Ultimately, however, change begins with the individual; despite an assertion by a Star Wars character, perhaps the Dark side doesn’t really have that much power to cope with our current world, but instead is a view fed through fear and Orange perspectives.

Does this ring true for you? Are there situations where Orange structures are more appropriate for rapid responses, or do you agree with my assertion that Teal affords a better-informed response, aligned with the situation?

[1] Ability of an individual to act on their will (or Purpose)



Matt currently lives in British Columbia, Canada, with his three girls (wife and two daughters). His passion is working with technological and personal change, and he believes the real ‘gold’ of transformation is in social architectures (relationship agreements, group dynamics, intuition and social fields) and how those evolve in alignment with the future purpose of individuals and groups.  Matt Dockerty.

  1. Great exploration Matt, thank you!

    In Orange the default decision-making system is the pyramidal hierarchy. In Green it’s the full group–any decisions that have not been delegated to committees or individuals come there. In Teal the default is the advice process, and like you i have been wondering if there are limits or best-fit situations for that approach?

    My current thought is what we might evolve to in the future would be each organization establishing an algorithm by category. That is, a list of which types of decisions are made by individuals without consultation, which call for the advice process, which are group decisions, and so on. For example, when i helped a small family-owned company with succession (transitioning management from the founding parents to the next generation), we wrote up a simple, one-page document that specified which decisions from now on belonged to who, and when consultation was required. Because each organization differs by purpose, focus, roles, etc., the content of categories would vary. Organizations of a similar type would benefit from reaching each other’s lists, just like the housing co-op where i used to live benefited from reading another similar co-op’s bylaws when we wrote ours. But in the end each organization’s algorithm would be a reflection of the distinct life force, philosophy, and culture of that particular organization–an expression of its unique organic wholeness.

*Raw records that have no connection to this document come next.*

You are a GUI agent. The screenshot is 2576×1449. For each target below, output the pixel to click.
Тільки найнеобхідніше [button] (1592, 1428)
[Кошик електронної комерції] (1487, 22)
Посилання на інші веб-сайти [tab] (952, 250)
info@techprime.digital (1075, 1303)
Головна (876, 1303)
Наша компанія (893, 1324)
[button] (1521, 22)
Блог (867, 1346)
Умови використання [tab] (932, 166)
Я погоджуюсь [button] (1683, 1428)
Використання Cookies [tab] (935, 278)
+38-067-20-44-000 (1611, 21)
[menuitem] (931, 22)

  2. Thanks for your comments, Tree. I like the idea of an algorithm or principle based matrix to clarify decisions. Sounds to me a little a Holacracy’s governance process, where decision making and governance are designed into role and circle definitions. As I read your comments, I also envisioned a maturity matrix which could help organizations transition from one stage to another.

  3. I think what i’m proposing does have some overlap with holocracy, but is more flexible. My impression is that holocracy tries to pre-set a bunch of decision rules; e.g., groups decide almost nothing (except perhaps some of the governance roles and powers?) while individuals decide everything else; meanwhile the advice/consultation process seems either fuzzy or missing from holocracy, whereas i’m suggesting specifying who consults with who about what.

    Can you say more about your picture of a “maturity matrix”?

  4. Hi Tree. Sorry for the delayed reply; I was ‘off the grid’ for a while. Blissful!

    Regarding the ‘maturity matrix, I envision a guiding framework which deconstructs the key tenants of decision making. Tenants such as: structure, communication, behaviours etc. For each of these tenants an organisation could define the principles, strategies, tools and behaviours which they would see manifested in the organsiation they aspire to (based on Teal principles). By assessing the organisations ‘current state’, then putting actions in place to move towards the desired ‘future state’ – the matrix could effectively serve as a roadmap for decision making maturity.